There are of course even lower cost robot arms, ~$100 toys, $1000 educational
platforms etc. They just don't have the precision or power needed for
industrial or research applications.

------
hellllllllooo
> Overselling is a dangerous strategy that can be counterproductive. Both
> companies and researchers publish videos of robots doing tasks, but
> sometimes they fail to point out the limitations of the technology or that
> those results were achieved in lab conditions.

This. Autonomous vehicles are the most obvious example of the overselling of
robotics with the inevitable extending of the timelines that were promised a
few years ago. The more we learn the less likely it seems we'll get AVs
anytime soon, although anyone actually working in the area knew this already.

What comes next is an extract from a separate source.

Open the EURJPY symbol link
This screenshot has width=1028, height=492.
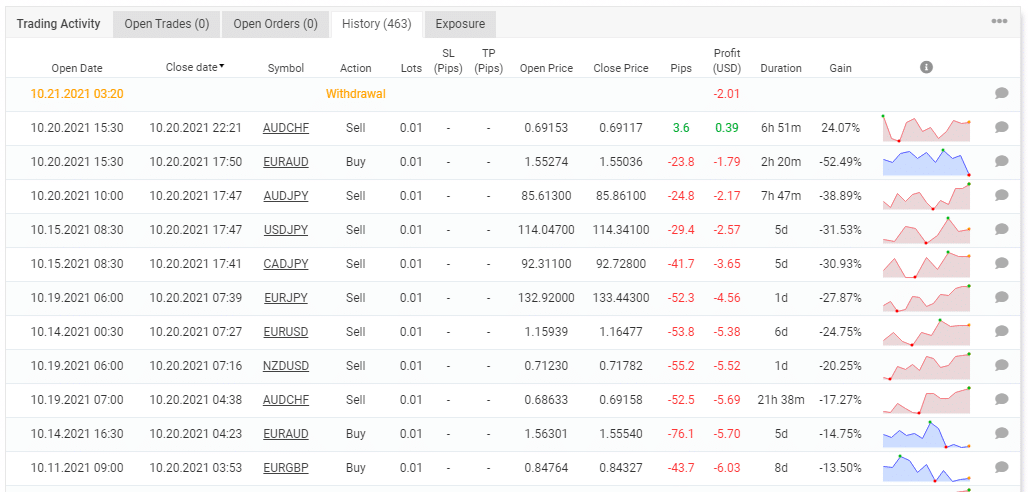(x=286, y=298)
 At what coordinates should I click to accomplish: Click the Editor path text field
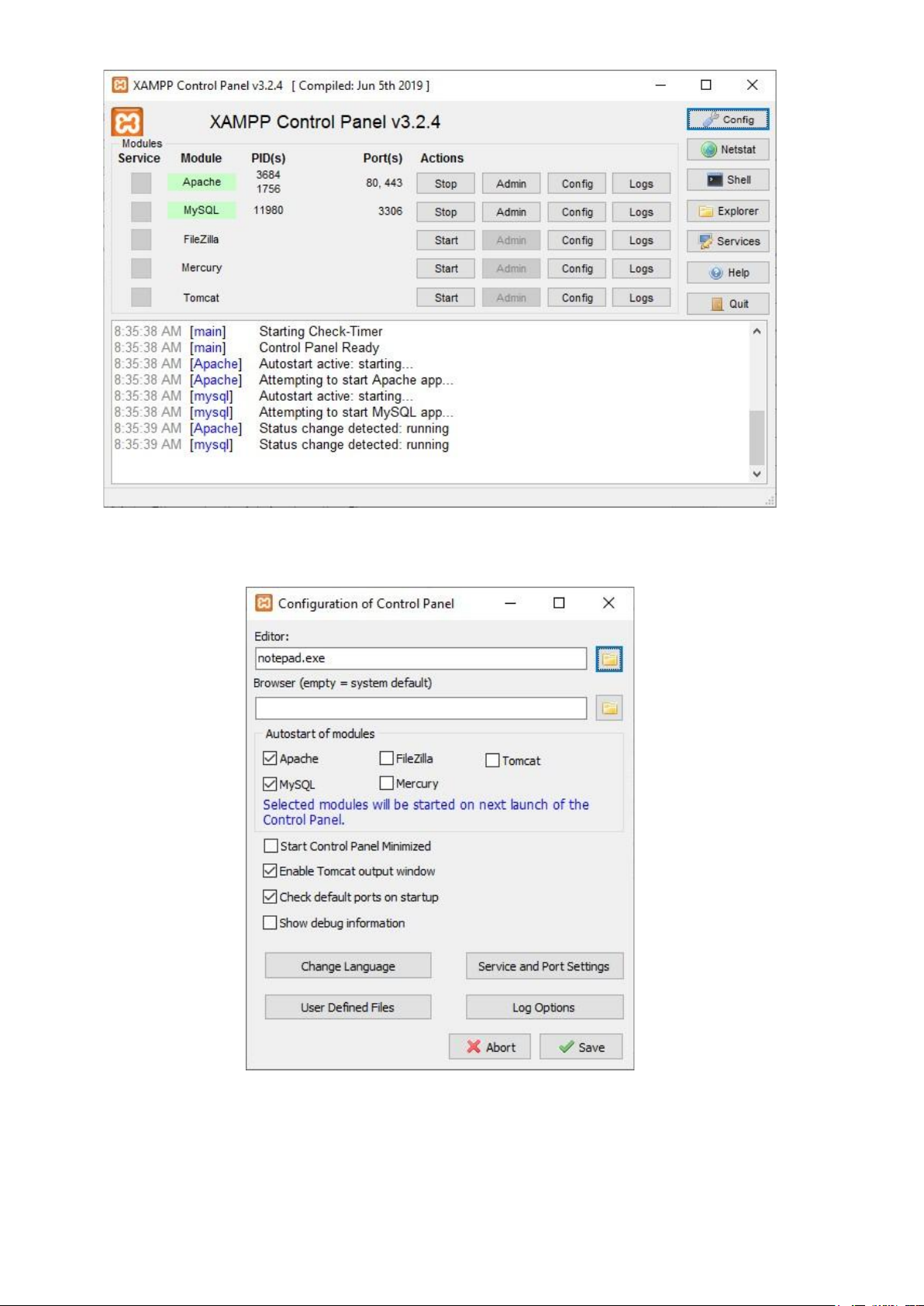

People were selling the idea of AV production systems that can solve hard
robotics problems that havn't been solved in research in the most benign
conditions. This was all driven by hype and money and it doesn't seem like
there was much of a downside to those overpromising. Unless this changes and
people are held accountable for their overselling then we'll keep seeing this
behavior.

It has a genuine negative impact on anyone trying to do something that is
actually possible and useful as their pitch will seem underwhelming compared
to all the noise being generated by the people overpromising.

------
vorpalhex
The short answer is that Robots are still heavily in the research phase, and
not useful enough outside of some industrial zones currently to generate any
profit.

That doesn't mean we shouldn't continue investing in them - they will most
certainly become more useful and generate more profit. It just means at the
moment, the best we can do commercially are more or less upgraded furbies and
security guards who drown themselves.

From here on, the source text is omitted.